__Exercise__
Report each line of the data that contains the string "Enable".

** Input data follows **

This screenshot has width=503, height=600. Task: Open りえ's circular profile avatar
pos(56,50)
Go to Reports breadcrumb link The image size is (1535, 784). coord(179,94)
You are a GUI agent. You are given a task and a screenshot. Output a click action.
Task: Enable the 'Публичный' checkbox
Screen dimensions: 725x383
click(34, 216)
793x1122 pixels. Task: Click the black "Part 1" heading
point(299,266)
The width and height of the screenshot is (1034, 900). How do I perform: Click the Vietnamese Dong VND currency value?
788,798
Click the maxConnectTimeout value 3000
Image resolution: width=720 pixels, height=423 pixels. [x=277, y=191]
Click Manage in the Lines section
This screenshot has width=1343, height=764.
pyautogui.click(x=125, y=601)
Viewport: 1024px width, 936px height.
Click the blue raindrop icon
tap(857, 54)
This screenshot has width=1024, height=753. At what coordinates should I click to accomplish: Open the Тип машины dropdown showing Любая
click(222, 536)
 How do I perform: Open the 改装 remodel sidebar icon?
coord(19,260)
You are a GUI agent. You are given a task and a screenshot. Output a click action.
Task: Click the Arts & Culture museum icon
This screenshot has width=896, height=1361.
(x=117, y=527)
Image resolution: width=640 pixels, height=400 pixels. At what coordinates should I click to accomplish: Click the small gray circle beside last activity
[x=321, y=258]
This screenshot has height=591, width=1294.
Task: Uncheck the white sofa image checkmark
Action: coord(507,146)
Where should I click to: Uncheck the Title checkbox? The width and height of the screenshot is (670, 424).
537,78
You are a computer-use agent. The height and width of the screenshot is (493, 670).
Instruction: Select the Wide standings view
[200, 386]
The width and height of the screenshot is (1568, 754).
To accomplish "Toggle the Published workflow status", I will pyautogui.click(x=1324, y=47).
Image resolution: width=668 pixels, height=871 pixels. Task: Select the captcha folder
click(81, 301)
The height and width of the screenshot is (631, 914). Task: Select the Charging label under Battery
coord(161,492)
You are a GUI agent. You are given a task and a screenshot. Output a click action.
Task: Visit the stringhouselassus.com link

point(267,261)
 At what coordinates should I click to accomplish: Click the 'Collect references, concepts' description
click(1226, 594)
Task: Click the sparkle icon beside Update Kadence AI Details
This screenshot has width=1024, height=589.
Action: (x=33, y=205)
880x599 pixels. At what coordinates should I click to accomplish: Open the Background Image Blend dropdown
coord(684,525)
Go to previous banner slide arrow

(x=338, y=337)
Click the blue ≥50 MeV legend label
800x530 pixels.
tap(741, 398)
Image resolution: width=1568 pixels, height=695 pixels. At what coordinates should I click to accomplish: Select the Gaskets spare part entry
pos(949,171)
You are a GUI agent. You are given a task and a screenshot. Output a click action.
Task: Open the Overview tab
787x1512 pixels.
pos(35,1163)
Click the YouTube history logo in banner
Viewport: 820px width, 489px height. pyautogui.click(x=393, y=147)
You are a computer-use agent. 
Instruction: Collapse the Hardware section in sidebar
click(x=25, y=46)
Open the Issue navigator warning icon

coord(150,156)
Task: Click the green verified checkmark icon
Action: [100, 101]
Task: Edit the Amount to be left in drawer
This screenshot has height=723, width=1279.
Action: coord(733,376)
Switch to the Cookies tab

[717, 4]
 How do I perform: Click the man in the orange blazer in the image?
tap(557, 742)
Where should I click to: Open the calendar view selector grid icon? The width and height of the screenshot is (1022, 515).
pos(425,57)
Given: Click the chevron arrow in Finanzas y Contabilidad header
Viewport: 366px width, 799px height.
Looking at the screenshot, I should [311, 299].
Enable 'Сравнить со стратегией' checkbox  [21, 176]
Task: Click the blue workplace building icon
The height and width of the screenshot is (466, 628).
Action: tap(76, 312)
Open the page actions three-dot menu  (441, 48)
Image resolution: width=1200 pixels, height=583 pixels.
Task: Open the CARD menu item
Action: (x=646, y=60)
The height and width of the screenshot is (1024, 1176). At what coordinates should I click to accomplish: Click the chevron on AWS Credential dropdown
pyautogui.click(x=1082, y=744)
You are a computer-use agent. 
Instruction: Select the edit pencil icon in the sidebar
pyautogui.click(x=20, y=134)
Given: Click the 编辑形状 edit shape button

** End of Input data **

__Task result__
Task: Enable the 'Публичный' checkbox
Enable 'Сравнить со стратегией' checkbox  [21, 176]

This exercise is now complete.